Jack Shafer calls it "a bad, bad idea... from the Washington Post Company." Chris Hayes says, "If you asked me to come up w story that encapsulates everything wrong with Washington, couldn't top this."

What's the story?

For $25,000 to $250,000, The Washington Post is offering lobbyists and association executives off-the-record, non-confrontational access to "those powerful few" -- Obama administration officials, members of Congress, and the paper's own reporters and editors.

The astonishing offer is detailed in a flier circulated Wednesday to a health care lobbyist, who provided it to a reporter because the lobbyist said he feels it's a conflict for the paper to charge for access to, as the flier says, its "health care reporting and editorial staff."

The offer -- which essentially turns a news organization into a facilitator for private lobbyist-official encounters -- is a new sign of the lengths to which news organizations will go to find revenue at a time when most newspapers are struggling for survival.
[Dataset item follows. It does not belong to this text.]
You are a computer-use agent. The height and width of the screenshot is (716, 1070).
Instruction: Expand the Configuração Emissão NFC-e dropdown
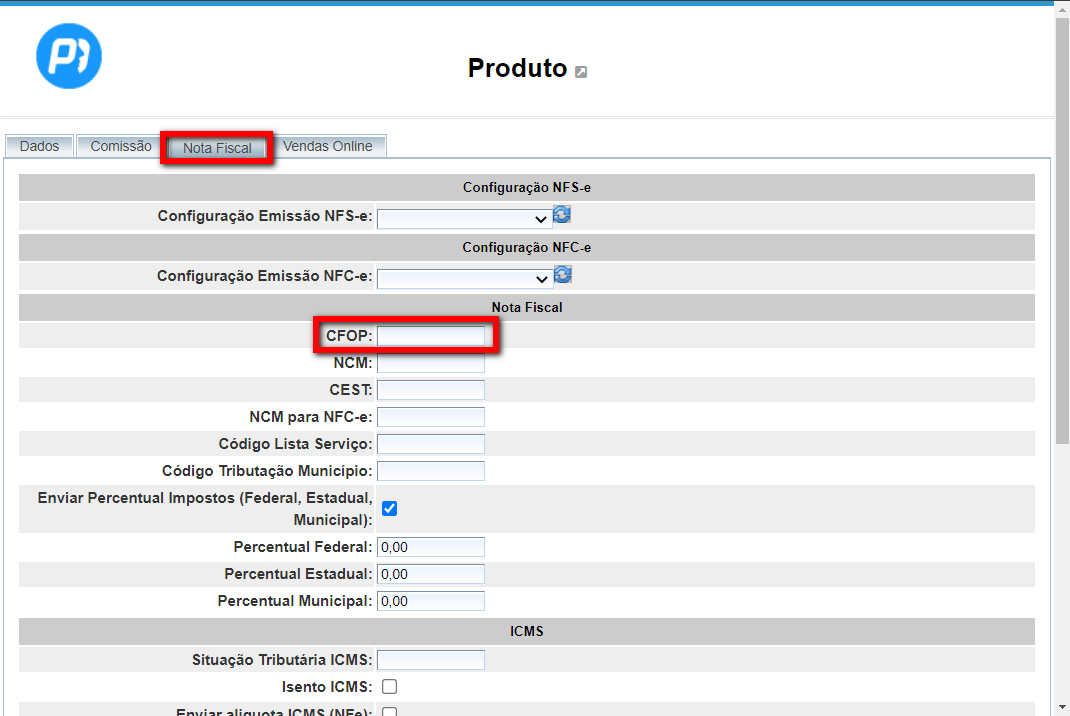point(465,278)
This is a bad idea. The Washington Post Company is behaving far better when it subsidizes its reporting by preparing upper middle class kids to game the SAT. But I can't say I'm surprised. America can have a press that assiduously avoids these ethical mine fields, but only if we pay for it. The information gathered by newspapers, the skill set of reporters, and platforms of societal influence have value. If citizens aren't willing to pay for it, owners and workers in media are going to find some other way to be compensated, regrettable and unwise though some of their decisions may be.